レビュー

ミネルバ大学をご存じだろうか。2011年に開校し、キャンパスを持たず、学生は世界7都市を巡りながら学ぶ大学だ。

その斬新さが注目を集め、「入学はハーバード大学より難しい」とも言われている。
著者は、そのミネルバ大学の設立母体であるミネルバ社提供によるリーダーシップ開発プログラム「Managing Complexity」を日本企業向けに展開する。中心テーマとして掲げられるのが「適応型リーダーシップ」だ。これは、成果を出し続けるために、個々人が環境に適応しながら力を発揮するための変容プロセスを意味する。
「適応」という言葉はリーダーシップ論によく登場するが、組織の適応力を高めるために、リーダーは具体的に何をすればよいのか。本書は、この問いに体系的かつ実践的に答えようとしたプログラムのエッセンスを、できる限り忠実に再構成したものである。
構成は三部から成る。第一部では、適応型リーダーシップの基盤となる思考法を学ぶ。たとえば、システム思考、モチベーション理論、認知バイアス、パーパスを通じた自己理解などだ。第二部では、「対人姿勢を磨く」をテーマに、EQ、多様性、コミュニケーションを扱う。

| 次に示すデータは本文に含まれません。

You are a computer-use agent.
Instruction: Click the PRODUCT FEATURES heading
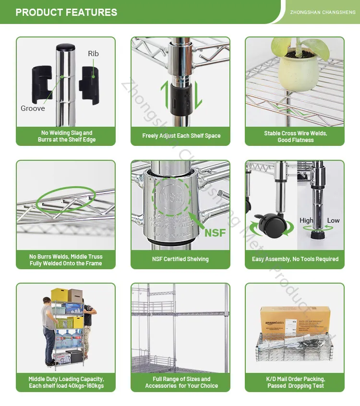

そして第三部では、課題解決とイノベーションを軸に、問題と課題の分析、デザイン思考、意思決定、学習の俊敏性へと話が展開されていく。
各章の冒頭と最後には問いが提示され、自分なりの答えをアウトプットする過程が重視されている。
それこそが、本質的な気づきと実践の扉を開いてくれる。本書を道しるべに、自分だけのラーニングジャーニーを築いていただければと思う。

本書の要点

・本書では、複雑なシステムをリードする思考法から、対人知性の磨き方、課題解決とイノベーションの方法まで、必要な要素をまとめている。ミネルバ大学が提供するリーダーシップ開発プログラムのエッセンスをできるだけ忠実に届けようとしている。
・​不確実な時代においては、適応型リーダーシップを磨くことが重要になる。​継続的な学習姿勢と自己変革能力が、リーダーシップを発揮する上での基盤となる。